In the cases that \( u \) has a pdf, we denote it by \( h(.;\varvec{\upsilon}) \). We denote \( x \) in (2) by \( x \sim SMN_{p} \left( {\mu ,{\mathbf{\varSigma ,}}\upsilon } \right). \) Because the conditional distribution of \( x \), in (2), given \( u \) is \( N_{p} \left( {\mu ,u^{ - 1} {\varvec{\Sigma}}} \right) \), the marginal pdf of \( x \) is given by

$$ \begin{aligned} f_{{{\text{SMN}}_{p} }} \left( {\varvec{x};\varvec{\mu},\varvec{\varSigma},\varvec{\upsilon}} \right) & = \int_{0}^{\infty } {\varphi_{p} \left( {\varvec{x};\varvec{\mu},\varvec{\varSigma}u^{ - 1} } \right)\,{\text{d}}H(u;\varvec{\upsilon})} \\ & = \int_{0}^{\infty } {\varphi_{p} \left( {\varvec{x};\varvec{\mu},\varvec{\varSigma}u^{ - 1} } \right)h(u;\varvec{\upsilon})} \,{\text{d}}u. \\ \end{aligned} $$
(3)

The multivariate Student’s t, multivariate Cauchy, and multivariate Laplace distributions are some special cases of multivariate scale mixtures of Gaussian distribution. In the following, we review these distributions in more detail.
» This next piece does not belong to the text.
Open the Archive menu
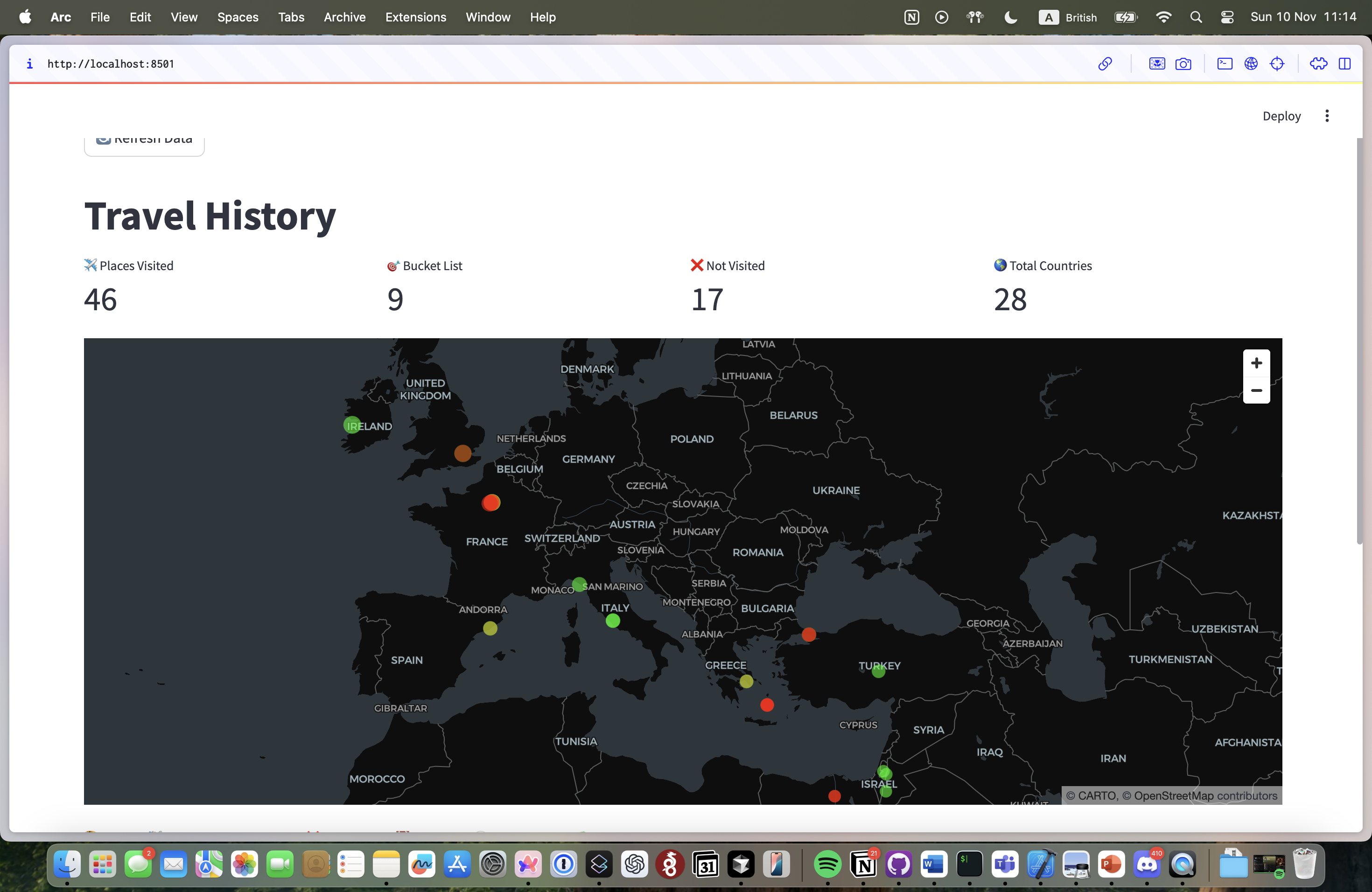The height and width of the screenshot is (892, 1372). pyautogui.click(x=344, y=17)
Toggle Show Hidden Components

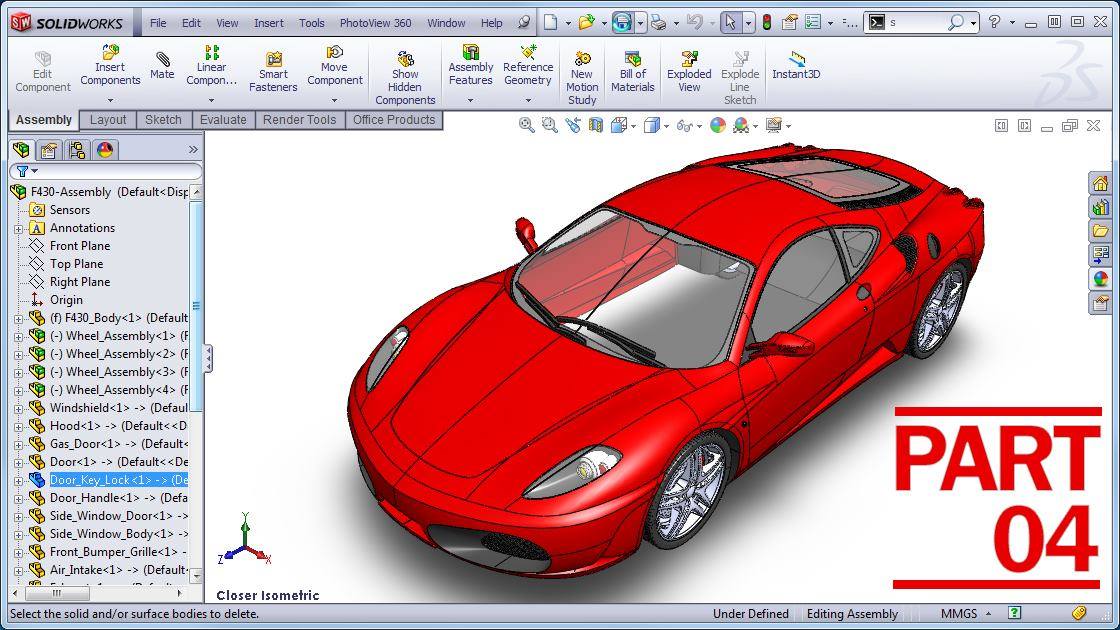coord(405,79)
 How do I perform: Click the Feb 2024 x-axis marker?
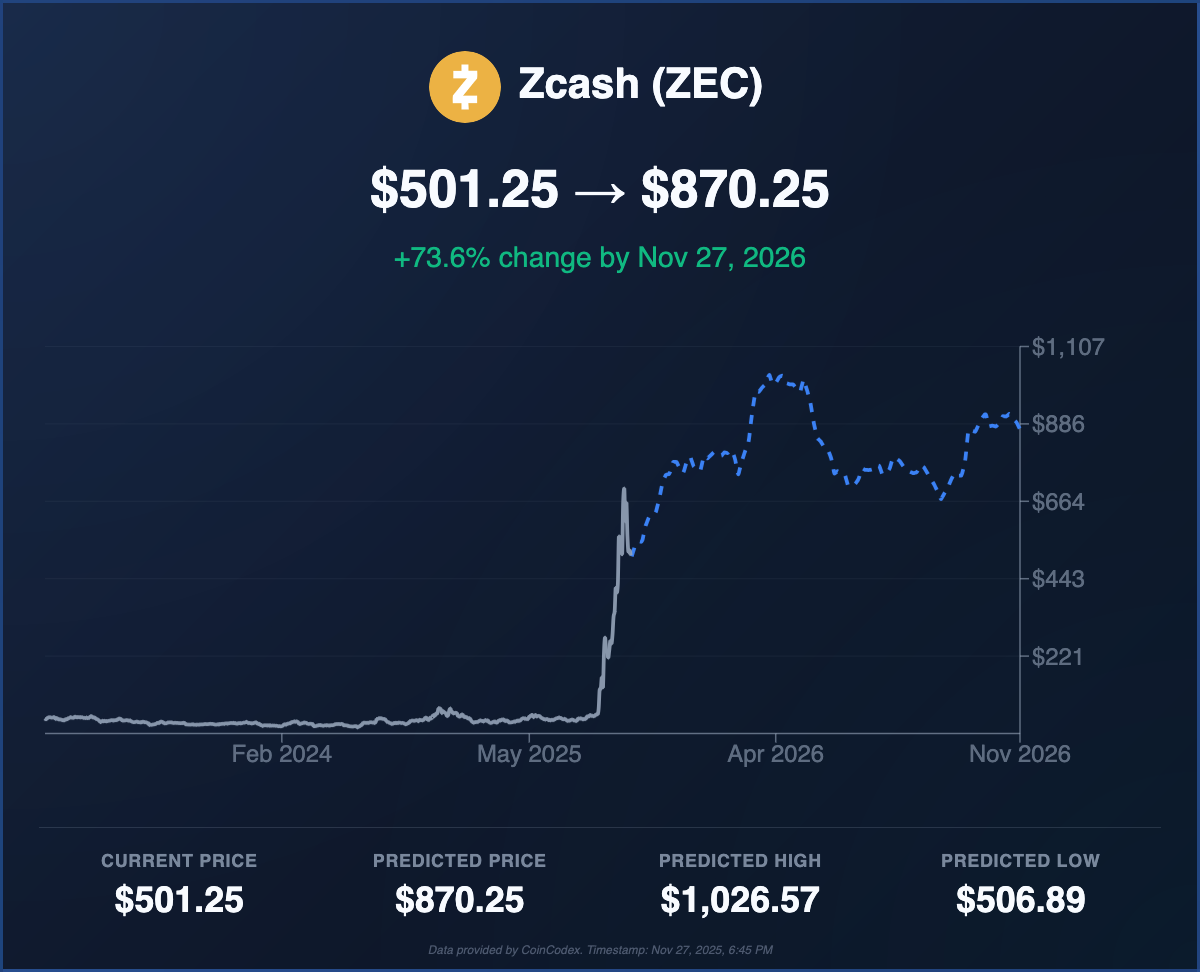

3.1.1 Multivariate Student’s t Distribution

The multivariate Student’s t distribution with location vector \( \mu \in R^{p} \) and positive definite dispersion matrix \( \varSigma \in R^{p \times p} \), and \( \upsilon > 0 \) degrees of freedom can be generated by (2), where \( u \) follows a gamma distribution with scale parameter \( \upsilon /2 \) and shape parameter \( \upsilon /2 \) (denoted by \( u \sim G\left( {\frac{\upsilon }{2},\frac{\upsilon }{2}} \right) \)). In this case, we denote \( x \sim t_{p} \left( {\mu ,{\mathbf{\varSigma ,}}\upsilon } \right). \) From (3), the pdf of \( x \) can be obtained as [22]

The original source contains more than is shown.